Adapun fenomena berkabung dan duka-cita seperti menangis
histeris, melolong, menjambak rambut, mengoyak pakaian, dan
membuat ritus-ritus di seputar kuburan, serta segala bentuk
ritual untuk mengangungkan seseorang yang telah wafat, itu
semua bukanlah perilaku Islam.
Hal ini disalahmengertikan oleh Barat bahwa menahan jiwa
sebagai ketidak-berperasaan, sedangkan sabar menghadapi
musibah dianggap kebekuan nurani. Pada saat rakyat Arab
Saudi menguburkan raja yang sangat mereka cintai, pada tahun
1953 di pemakaman umum tanpa tanda pembeda, dipandang
sebagai indikasi kemiskinannya.
Hal ini jelas tidak benar. Interpretasi yang sebenarnya,
adalah umat Islam dalam sikap negatif mereka terhadap
penyembahan pahlawan dan orang-orang besar yang telah wafat,
menunjukkan keinginan keras mereka untuk tidak tergelincir
kepada penyelewangan tauhid. Karenanya, mereka ingin
menegaskan bahwa tak ada peluang sedikit pun bagi
orang-orang hebat, para nabi atau orang-orang suci untuk
mempersekutukan Allah dalam keagungan-Nya setelah mereka
wafat, karena Allah berkuasa tanpa sekutu.

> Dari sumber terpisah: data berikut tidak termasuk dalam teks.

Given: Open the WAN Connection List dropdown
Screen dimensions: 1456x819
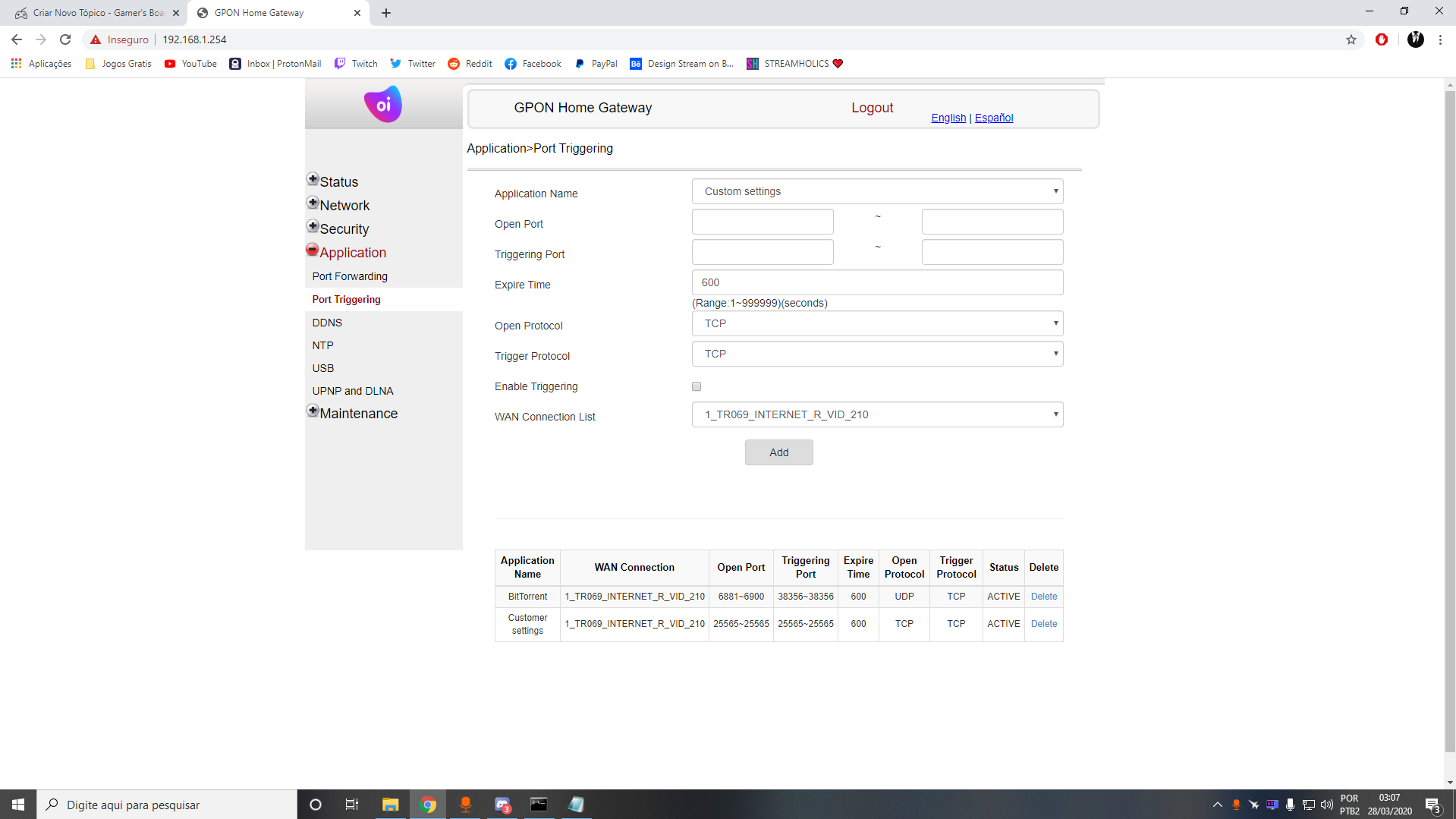Looking at the screenshot, I should pos(877,414).
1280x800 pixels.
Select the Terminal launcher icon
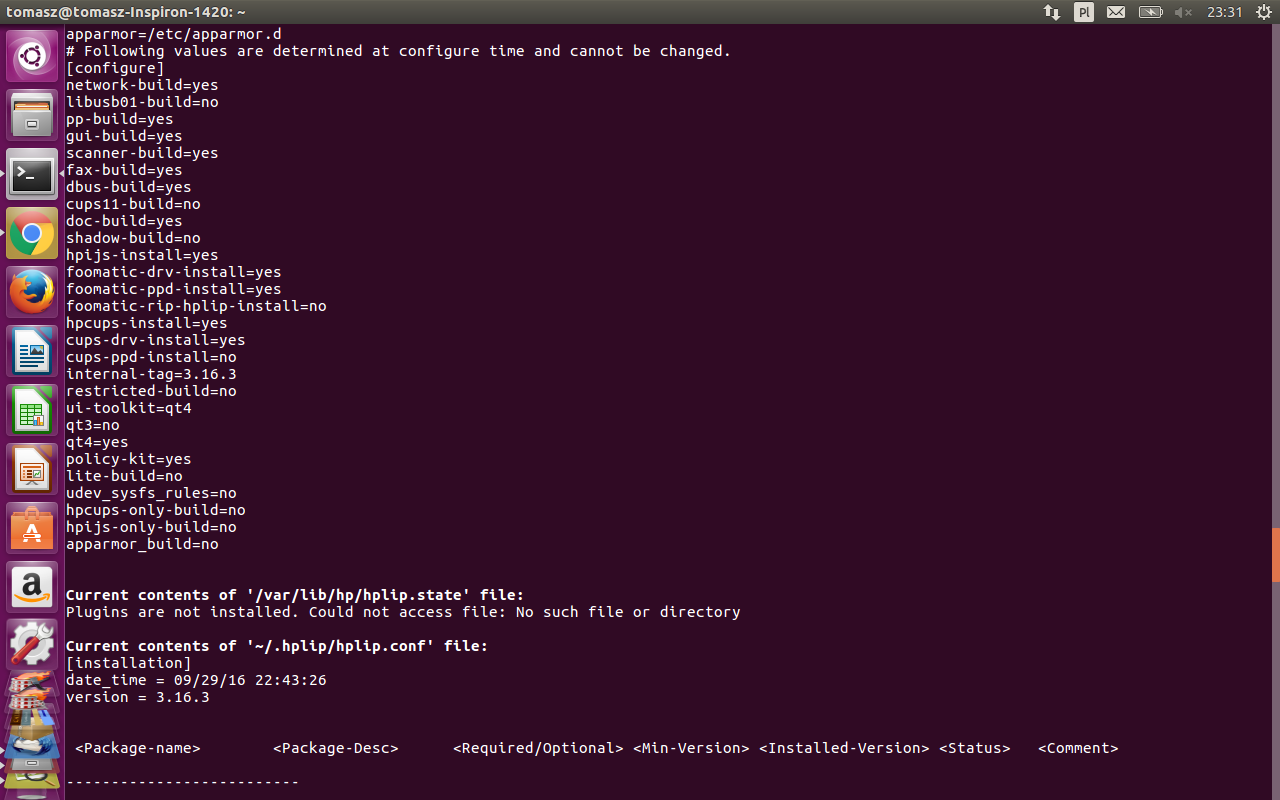(x=32, y=174)
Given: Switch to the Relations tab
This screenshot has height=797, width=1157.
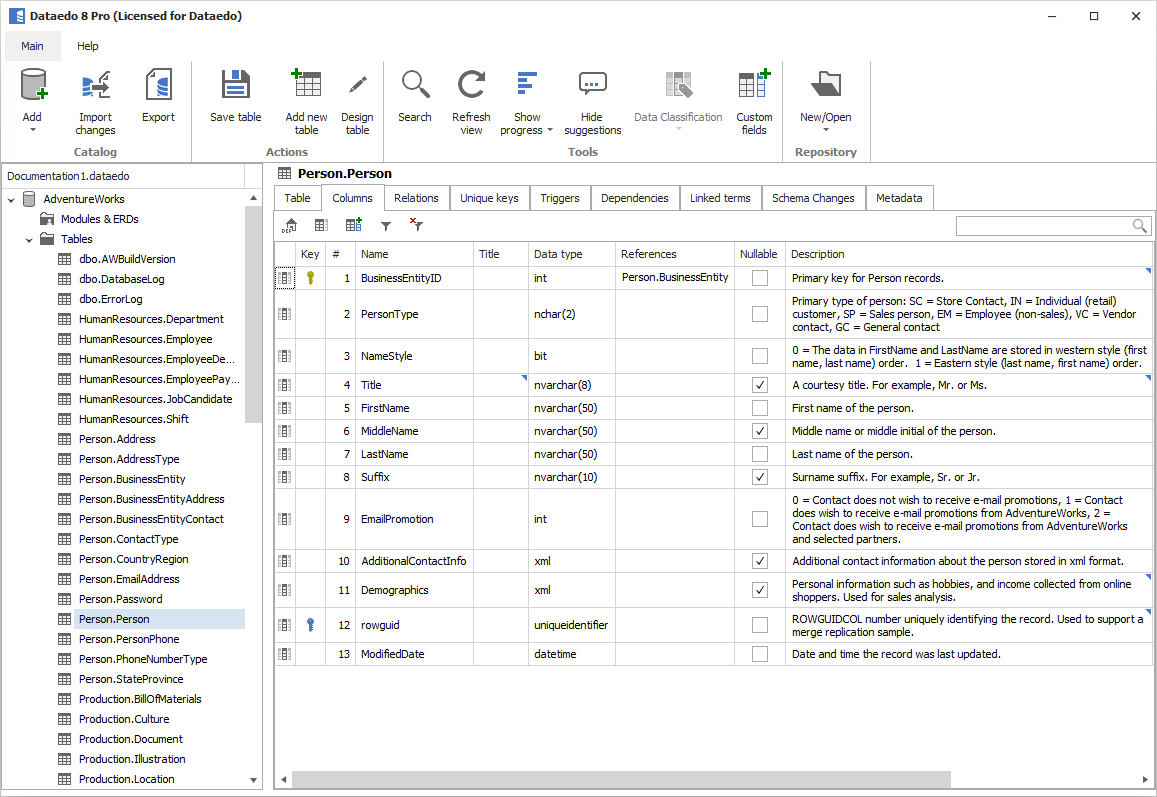Looking at the screenshot, I should point(416,198).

Di sisi lain, banyak orang Barat berlebihan dalam menilai
perbedaan antara alam semesta dan iman terhadap hari
kiamatnya Kristen dan Islam. Kedua agama ini menerima bahwa
pernyataan, "Setiap kali alam mendekati ujung akhirnya, alam
yang lain semakin dekat," (Abdul Qadir ash-Shufi). Seorang
Kristen yang taat, seperti halnya seorang muslim yang wara'
selalu mempersiapkan dirinya setiap hari menuju perjumpaan
dengan maut. Penantian yang lama ini disimbolkan pada puncak
Jabal Arafat, Mekah. Sikap ini mendapat legitimasi yang
istimewa di antara ritus-ritus haji lainnya.

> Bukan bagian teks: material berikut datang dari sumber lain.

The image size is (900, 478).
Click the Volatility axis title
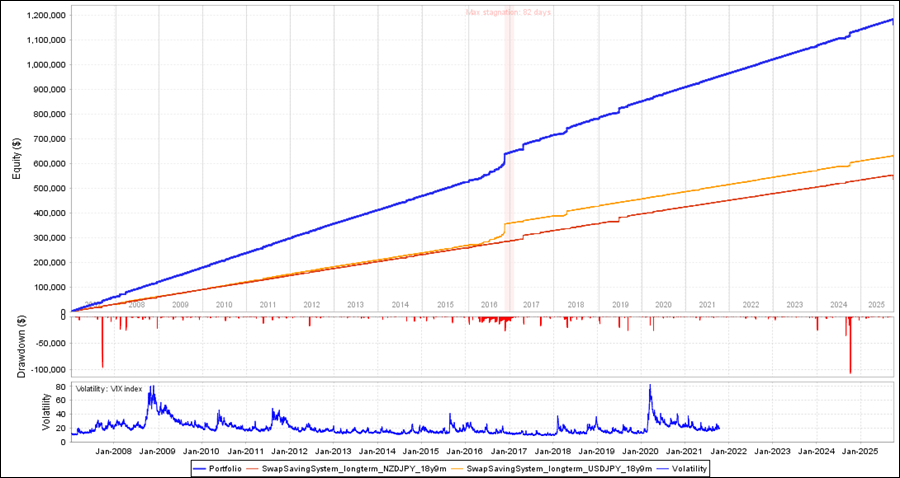point(16,409)
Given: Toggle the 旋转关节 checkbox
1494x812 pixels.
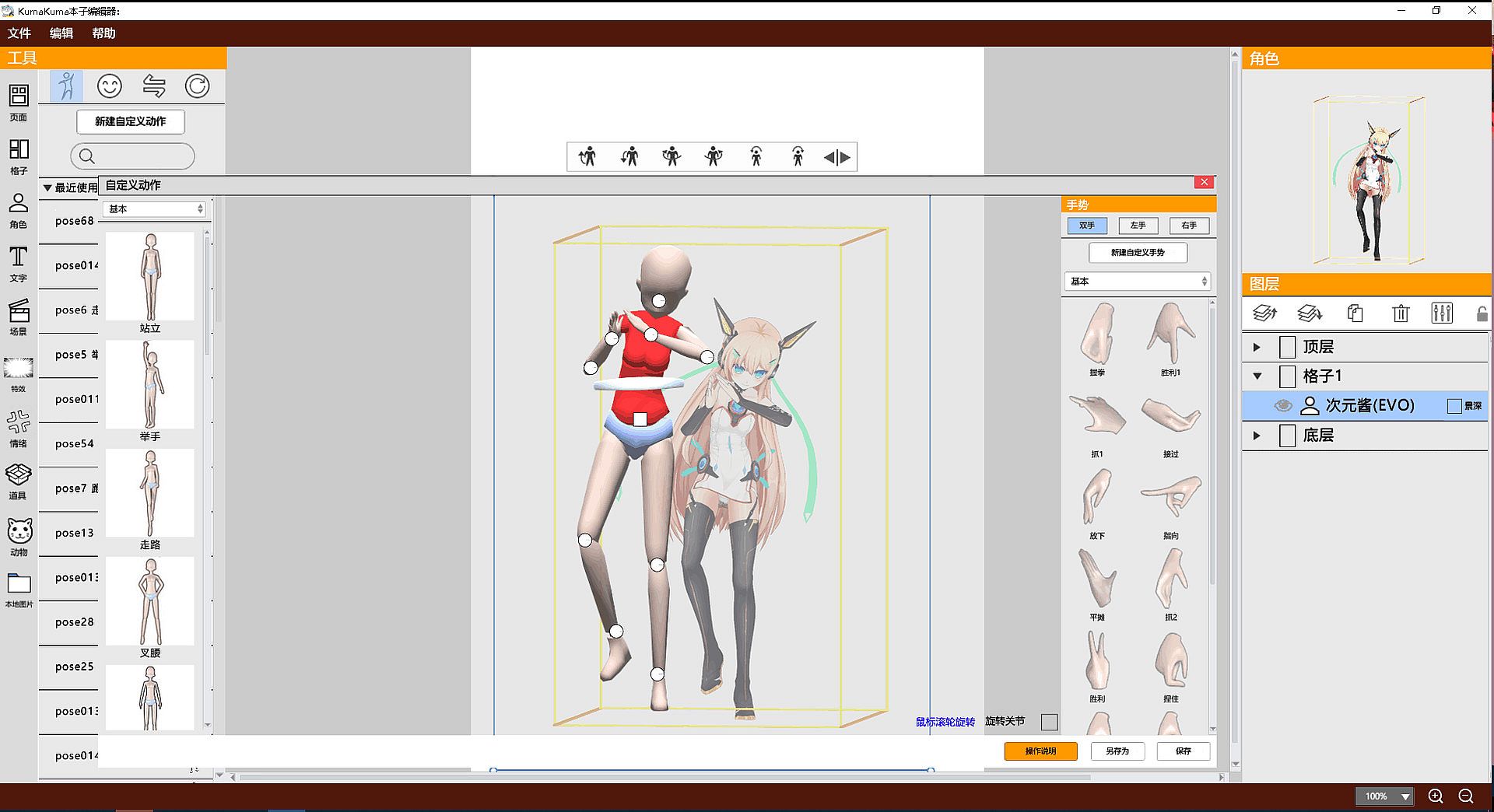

Yang jelas, Al-Qur'an sarat dengan metafora surga dan
neraka. Dan, Muhammad saw telah menambahkan seluk beluk hari
kiamat lewat riwayat perjalanannya ke Quds (Isra) dan
kenaikannya menuju langit tujuh (Mikraj).
Tidak cukup sampai di sini --juga jika ada tambahan yang
wajib diketahui-- para sufi terlampau jauh memikirkan
detail-detail ilustrasi terhadap makna simbol-simbol dan
metafora-metafora akhirat. Shur, diartikan yang akan ditiup
sebelum akhir dunia. Mizan, diartikan timbangan kebajikan
dan kejelekan. Sedang Shirat, diartikan sebagai titian yang
dilewati seseorang menuju surga.
Dalam buku tentang "Kematian dalam Islam" karya Abdul
Rahim bin Ahmad al-Qhadi (1981), sang penulis sangat berani
dalam mengembangkan ilustrasi-ilustrasi imajiner terhadap
sesuatu yang ia namakan "peta geografi akhirat".

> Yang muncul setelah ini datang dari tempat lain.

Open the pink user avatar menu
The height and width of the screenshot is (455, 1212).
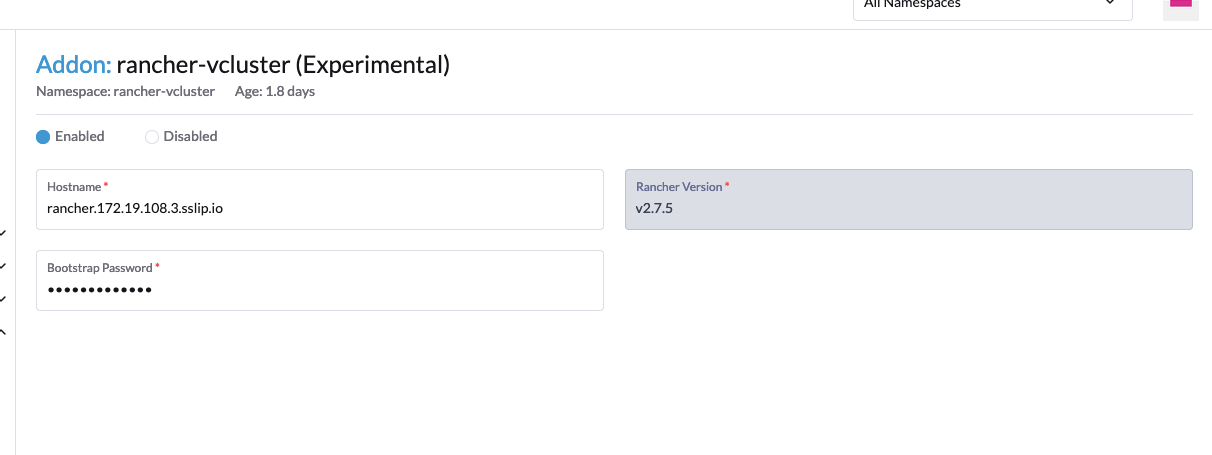(x=1180, y=4)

Sekalipun kerancuan-kerancuan ilustrasi sampai sedemikian
rupa, namun tidak membuat seorang muslim yang berakal
berkeyakinan bahwa para penyusun buku itu mengetahui
hakikatyang mereka bicarakan. Sungguh, buku tentang kematian
ini dengan segala muatannya tentang informasi-informasi
sejak lepasnya ajal sampai ke alam kebangkitan (al-Ba'tsu)
hanyalah menunjukkan kelemahan kita dalam memahami kehidupan
setelah mati lebih dari apa yang dijelaskan oleh wahyu
dengan gamblang.
Sungguh, aku ingin memijakkan kakiku di atas tanah keras.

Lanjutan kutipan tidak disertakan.